International career
- 1964–1969: Portugal / 13 / (1)

Medal record
Men's football
Representing Portugal
FIFA World Cup
| Third place | 1966 England |  |

= Custódio Pinto =

Portuguese footballer

Custódio João Pinto (9 February 1942 – 21 February 2004) was a Portuguese footballer who played as a central midfielder.

==Club career==
Born in Montijo, Setúbal District, Pinto made his senior debut with FC Porto, first appearing in the Primeira Liga at the age of 19. During his ten-year spell with the northerners he amassed competitive totals of 311 matches and 102 goals, but only won one trophy, the 1968 Portuguese Cup.

In the summer of 1971, Pinto signed with Minho club Vitória de Guimarães, where he would play four seasons (always in the top flight).

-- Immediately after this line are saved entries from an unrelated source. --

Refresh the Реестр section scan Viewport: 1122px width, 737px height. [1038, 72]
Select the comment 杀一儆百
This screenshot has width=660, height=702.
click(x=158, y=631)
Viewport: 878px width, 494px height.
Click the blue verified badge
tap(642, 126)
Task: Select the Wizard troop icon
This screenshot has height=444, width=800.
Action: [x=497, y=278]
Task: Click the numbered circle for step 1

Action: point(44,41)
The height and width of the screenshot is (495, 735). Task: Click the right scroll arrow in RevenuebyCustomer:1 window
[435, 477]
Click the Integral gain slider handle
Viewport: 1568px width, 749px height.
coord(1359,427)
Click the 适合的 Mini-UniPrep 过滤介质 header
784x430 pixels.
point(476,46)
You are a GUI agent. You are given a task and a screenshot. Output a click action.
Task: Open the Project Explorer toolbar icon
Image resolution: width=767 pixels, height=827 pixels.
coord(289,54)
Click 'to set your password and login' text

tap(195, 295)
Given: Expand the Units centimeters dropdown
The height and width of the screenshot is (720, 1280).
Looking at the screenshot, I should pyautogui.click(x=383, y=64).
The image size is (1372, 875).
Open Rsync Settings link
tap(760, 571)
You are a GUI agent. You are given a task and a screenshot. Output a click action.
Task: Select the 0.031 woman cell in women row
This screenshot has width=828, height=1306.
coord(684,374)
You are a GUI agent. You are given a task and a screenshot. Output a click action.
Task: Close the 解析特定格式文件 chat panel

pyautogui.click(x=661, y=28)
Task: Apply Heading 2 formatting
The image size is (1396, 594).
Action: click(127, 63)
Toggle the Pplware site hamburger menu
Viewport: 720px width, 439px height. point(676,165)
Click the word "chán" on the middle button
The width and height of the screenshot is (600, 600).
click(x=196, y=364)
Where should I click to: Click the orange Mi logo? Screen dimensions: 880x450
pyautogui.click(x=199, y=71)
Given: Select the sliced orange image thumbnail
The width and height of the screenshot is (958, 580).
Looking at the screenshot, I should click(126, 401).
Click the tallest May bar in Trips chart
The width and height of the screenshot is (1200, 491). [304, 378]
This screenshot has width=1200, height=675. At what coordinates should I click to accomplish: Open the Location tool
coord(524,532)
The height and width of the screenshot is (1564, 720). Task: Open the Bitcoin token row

He retired from professional football at 36 after a stint with F.C. Paços de Ferreira, but returned to the Segunda Liga two years later when he signed with Oliveira do Bairro SC.

==International career==
Pinto earned 13 caps for Portugal, scoring once. He made his debut on 29 April 1964 by coming on as an 80th-minute substitute in a 3–2 friendly win over Switzerland in Zürich, and was selected to the squad that appeared in the 1966 FIFA World Cup, not leaving the bench for the third-placed team.

Pinto's last international match was played on 4 May 1969 in Porto, as Portugal drew 2–2 against Greece for the 1970 World Cup qualifiers, eventually finishing bottom in their group.

==Personal life==
Pinto died on 21 February 2004 shortly after having celebrated his 62nd birthday, in the northern city of Gondomar.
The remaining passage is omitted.